Effect of Race on Married Women’s Retirement Planning

Kwaw S. Andam Paul J. Ferraro

In response to an aging population, U.S. policymakers and businesses are increasingly calling for greater use of individually controlled, voluntary retirement accounts. The success of such

retirement accounts rests on the financial literacy of potential participants. Some data suggest variability in financial literacy along racial lines, which might lead to variability in participation along racial lines. We seek to detect evidence of such variability by analyzing the participation of married women in individual retirement accounts and employer-sponsored pension plans. Our analysis indicates that, holding other relevant factors constant, married black women have a substantially lower rate of participation in retirement saving than married white women. Our results suggest that a shift toward individual retirement saving may have differential impacts on subgroups of the U.S. population, a point that is often ignored in the recent debate over pension reform.




The number of retirees in the United States is projected to rise dramatically over the next decade. This rise is expected to have large effects on the sustainability of the Social Security system. In response, greater attention is being paid to private retirement saving and the promotion of “individually controlled, voluntary personal retirement accounts” (President's Commission to Strengthen Social Security, 2001). Pension systems have been shifting from defined benefit plans, which place most of the burden for action and investment on the employer, toward defined contribution plans, which place most of burden for action and investment on the employee. By 1999, workers were contributing more than employers to pension plans (U.S.

Department of Labor, 2004).1

However, the success of personal retirement accounts rests on the financial literacy of the potential participants. Concern has been raised by academics and policymakers that such literacy is not uniformly distributed in the American population (Economist, 2006). In particular, concern has been raised about financial literacy among minority groups. For example, according to Beck (1984), black men are less likely to receive training in personal retirement planning. A more recent survey commissioned by Operation HOPE, Inc. (Mandell, 2005) found that blacks have lower financial literacy compared with whites, and that these differences in financial literacy are not related to income levels. Given that blacks already tend to have lower retirement wealth than whites (DeViney & Solomon, 1995; Gregoire et al., 2003; Mitchell et al., 2000), could the shift to individually controlled accounts result in even lower economic security for minorities? The answer depends crucially on the relative participation of minorities in personal retirement plans.

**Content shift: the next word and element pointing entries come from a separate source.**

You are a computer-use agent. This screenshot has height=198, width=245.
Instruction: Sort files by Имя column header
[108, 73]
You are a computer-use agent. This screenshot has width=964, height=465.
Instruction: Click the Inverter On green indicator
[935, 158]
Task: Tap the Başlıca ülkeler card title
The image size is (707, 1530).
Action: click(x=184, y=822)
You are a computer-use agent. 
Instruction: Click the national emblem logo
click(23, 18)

In this paper, we determine if there are racial differences in the participation of married women in individual retirement accounts (IRAs) and employer-sponsored pension plans (ESPs).

We do not know of any research that has looked at this topic. We focus on black women because they are an especially vulnerable group. First, black women have to make up for the low retirement incomes of their spouses. Pienta (2003) shows that women must work longer when their spouses have lower retirement incomes, and black men are more likely to have low retirement income. Second, women make a larger contribution to the retirement wealth of black households than they do in white households (Honig, 2000). Finally, black women are more likely to be divorced at retirement than white women, and consequently are more likely to experience the poor retirement outcomes associated with divorce (DeViney & Solomon, 1995;

Gregoire et al., 2003). Thus, the participation of black women in personal retirement accounts warrants special consideration when forecasting the effects of changes in U.S. pension policies.

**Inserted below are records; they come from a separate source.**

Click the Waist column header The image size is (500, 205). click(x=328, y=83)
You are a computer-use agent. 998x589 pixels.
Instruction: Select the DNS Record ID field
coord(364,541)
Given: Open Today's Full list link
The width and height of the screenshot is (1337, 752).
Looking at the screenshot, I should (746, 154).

While most previous research has compared retirement income for different races, little attention has been paid to racial differences in retirement planning. Studies of retirement planning behavior that include demographic attributes have tended to ignore race. For example, Kokrda and Cramer (1996) found that there are disparities in retirement saving levels among women with different work and family characteristics, but they did not include race as a variable in their analysis. The few studies that have included race in their analysis have found mixed

1 Similar shifts have taken place in Britain.



results. Dietz et al. (2003) found that women are generally less likely than men to use employer- sponsored plans, but did not find that race affects the likelihood of participation. Yuh et al.

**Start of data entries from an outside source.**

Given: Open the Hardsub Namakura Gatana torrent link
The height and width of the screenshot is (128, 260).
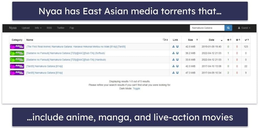Looking at the screenshot, I should [x=66, y=60].
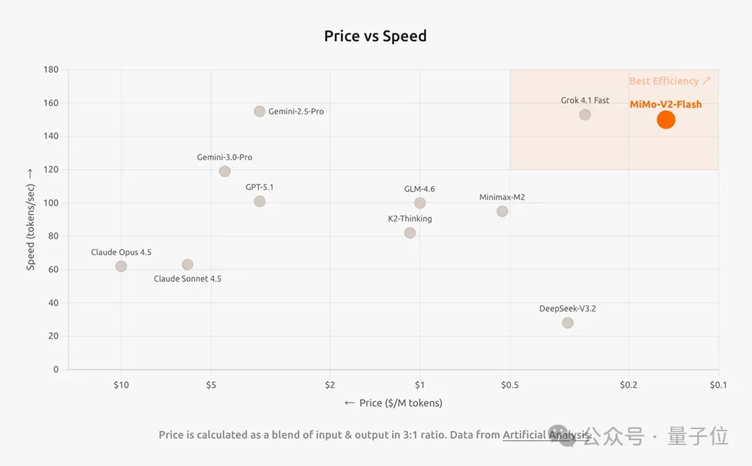
Task: Select the Gemini-2.5-Pro data point
Action: pyautogui.click(x=260, y=111)
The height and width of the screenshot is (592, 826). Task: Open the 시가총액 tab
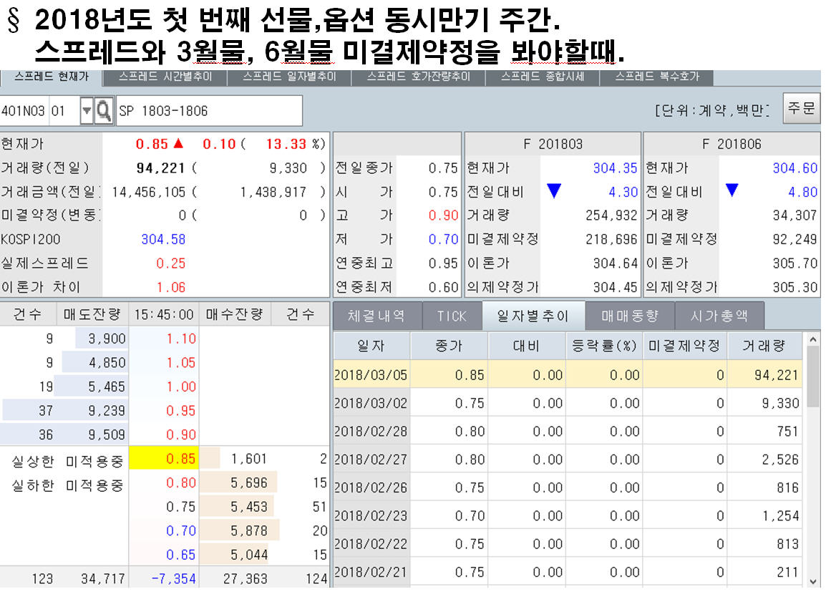[720, 315]
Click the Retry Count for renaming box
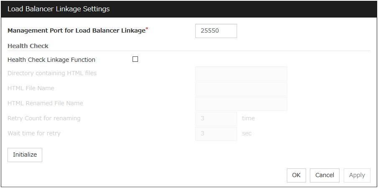This screenshot has height=188, width=378. point(216,119)
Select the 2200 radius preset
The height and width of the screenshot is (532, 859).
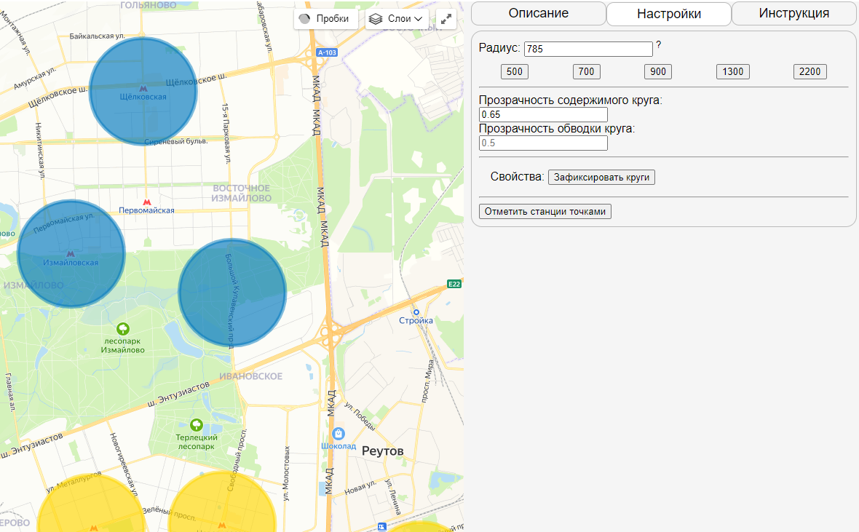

(1998) found no race differences in retirement saving at the household level. In contrast, Mitchell et al. (2000) found that married black households were more likely to have projected shortfalls in retirement savings than married white households, although there was no such difference for the unmarried households in their sample. Thus the question of racial differences in retirement plan participation is important but unresolved.


To test for racial differences in the use of retirement plans, we examine the participation of married women in individual retirement accounts. We restrict our sample to married women for two reasons: (1) we do not wish to pool single and married women in one model because they may differ in unobservable characteristics that affect retirement plan participation and (2) the retirement plan decisions of married women is a particularly important social issue because of the high rate of divorce in the United States and the evidence that divorced women have much lower retirement income than divorced men (see Gregoire et al., 2003). Retirement accounts are not held jointly by the couple, but rather in the name of an individual. Although married women may view the funds in retirement accounts as joint income for retirement, divorce destroys the joint nature of these funds. A woman can claim a share of her husband’s accounts, but doing so requires substantial effort, an understanding of the value of these accounts, and legal expertise and a willingness to force the judicial system to consider the division of these funds (a divorce decree that includes a QDRO and transfer incident language related to retirement assets).2 Most investment advice texts for women encourage married women to avoid depending on their husband for retirement and to have their own accounts.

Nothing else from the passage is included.